═══ Dataset excerpts ═══

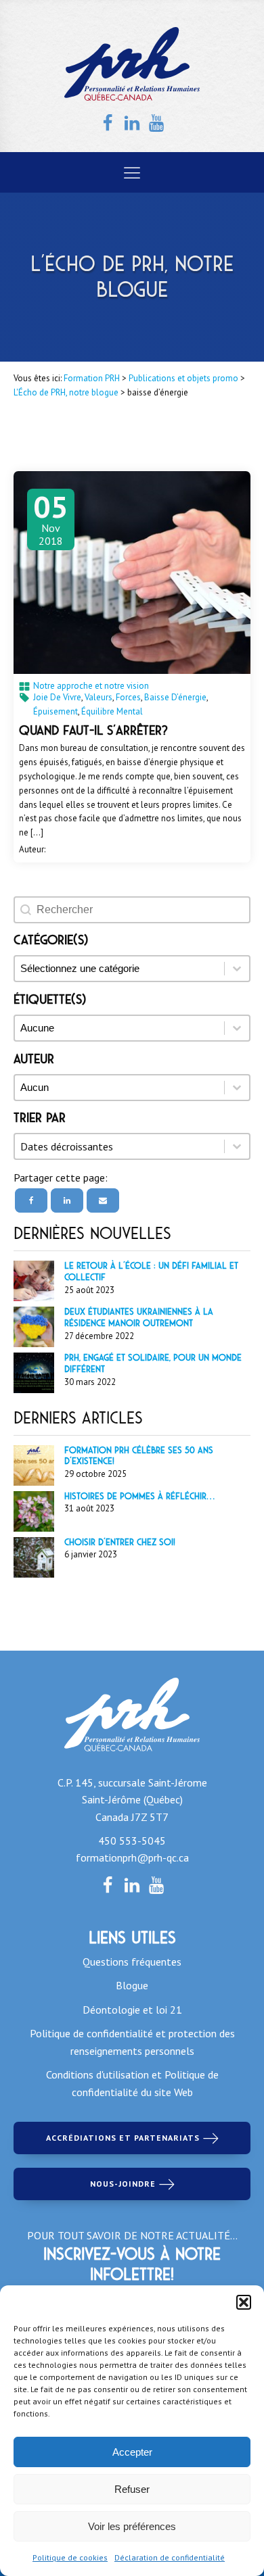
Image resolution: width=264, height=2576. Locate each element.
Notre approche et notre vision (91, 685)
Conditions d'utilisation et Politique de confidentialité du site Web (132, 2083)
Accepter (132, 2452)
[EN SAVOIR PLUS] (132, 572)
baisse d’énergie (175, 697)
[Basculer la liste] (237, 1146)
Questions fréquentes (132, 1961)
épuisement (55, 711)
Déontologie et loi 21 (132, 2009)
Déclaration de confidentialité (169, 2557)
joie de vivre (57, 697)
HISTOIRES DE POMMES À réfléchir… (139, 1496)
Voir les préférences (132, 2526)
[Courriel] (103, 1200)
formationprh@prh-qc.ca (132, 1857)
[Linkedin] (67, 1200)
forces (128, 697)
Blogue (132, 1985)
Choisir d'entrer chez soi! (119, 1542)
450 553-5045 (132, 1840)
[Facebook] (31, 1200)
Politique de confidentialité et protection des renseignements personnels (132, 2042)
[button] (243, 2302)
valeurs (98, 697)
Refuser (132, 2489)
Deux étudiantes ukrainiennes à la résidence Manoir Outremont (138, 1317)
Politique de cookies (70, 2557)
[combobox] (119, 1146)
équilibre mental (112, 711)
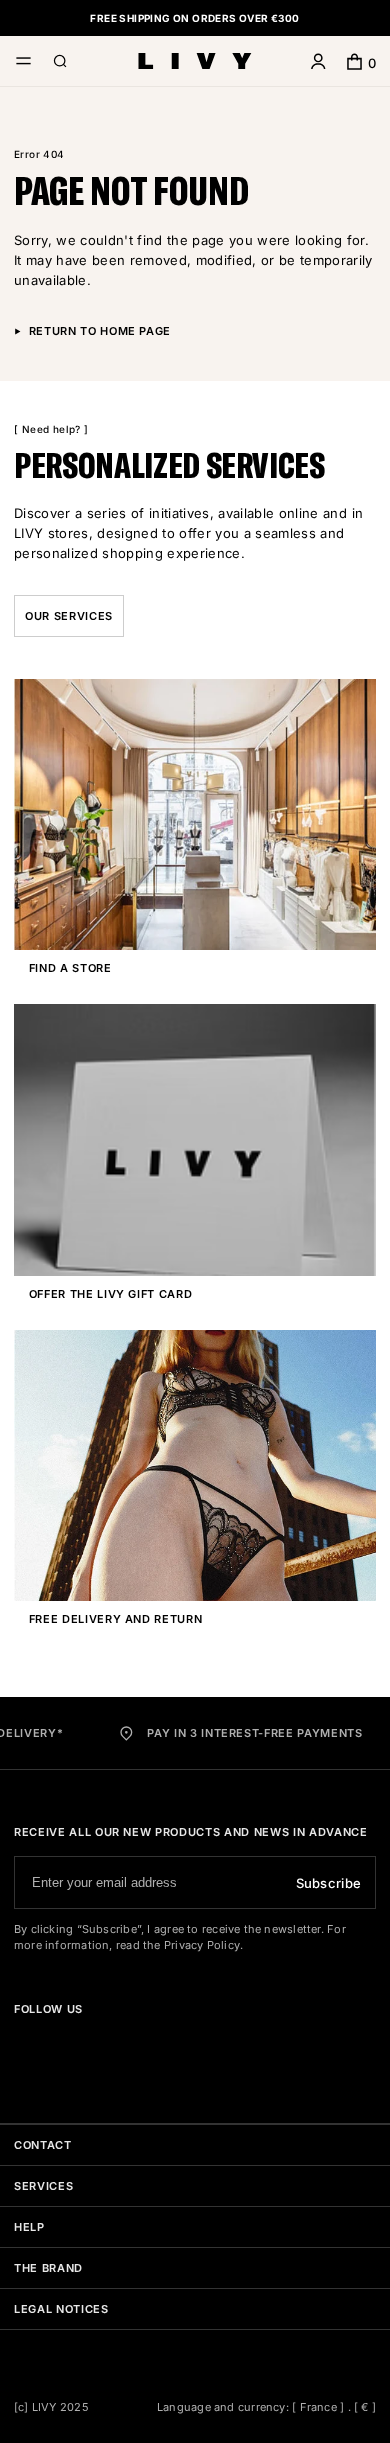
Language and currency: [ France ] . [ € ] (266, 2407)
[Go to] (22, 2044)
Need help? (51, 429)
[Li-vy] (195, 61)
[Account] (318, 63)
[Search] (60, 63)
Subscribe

═══

**Task to carry out**. Starting with the line that contains "[button] (243, 2302)", copy every line word for word through the end of the listing above, but leave out the pictures.

**Your solution**.
[button] (243, 2302)
valeurs (98, 697)
Refuser (132, 2489)
Deux étudiantes ukrainiennes à la résidence Manoir Outremont (138, 1317)
Politique de cookies (70, 2557)
[combobox] (119, 1146)
équilibre mental (112, 711)
Language and currency: [ France ] . [ € ] (266, 2407)
[Go to] (22, 2044)
Need help? (51, 429)
[Li-vy] (195, 61)
[Account] (318, 63)
[Search] (60, 63)
Subscribe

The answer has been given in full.